Recentemente si sta respirando aria di cambiamento anche negli ambiti dei top manager che vedono rivisti i loro premi produzione o bonus o chimateli come volete; due le iniziative recenti che hanno messo in discussione le ulteriori retribuzioni, molto spesso milionarie, dei manager, la prima in ambito europeo da un’accordo UE e la seconda dal referendum recentemente svoltosi in Svizzera che ha visto quasi il 70% della popolazione essere d’accorso ai tagli sui premi.
Sembrerebbe però che già ci siano i primi escamotage studiati dalle banche per evitare questi tagli, si tratta di diverse forme per rendere meno trasparenti i bonus e di fatto continuare a versarli ai dirigenti.

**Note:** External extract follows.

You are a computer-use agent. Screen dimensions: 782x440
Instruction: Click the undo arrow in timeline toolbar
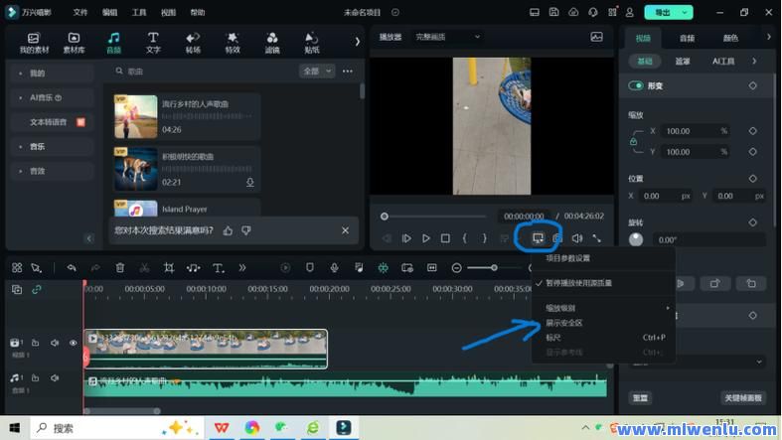point(72,268)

In primo luogo troviamo particolari conti dove versare i premi che poi potranno essere eventualmente decurtati se non si raggiungono i risultati previsti, oppure strumenti finanziari di lungo periodo da destinare ai trader.
Secondo gli osservatori l’iniziativa europea potrebbe creare diverse problematiche a aprtire da una fuga dei manager migliori verso realtà, americane o asiatiche, meno restrittive in questo senso; un’altra soluzione ai top bonus per alcune potrebbe risiedere in un collegamento più stretto tra premio versato e risultato conseguito, ma anche qui si rischia che i dirigenti per aumentare le loro possibilità di percepire per intero il bonus potrebbero attuare comportamenti troppo rischiosi e senza tener conto delle conseguenze possibili sul lungo periodo.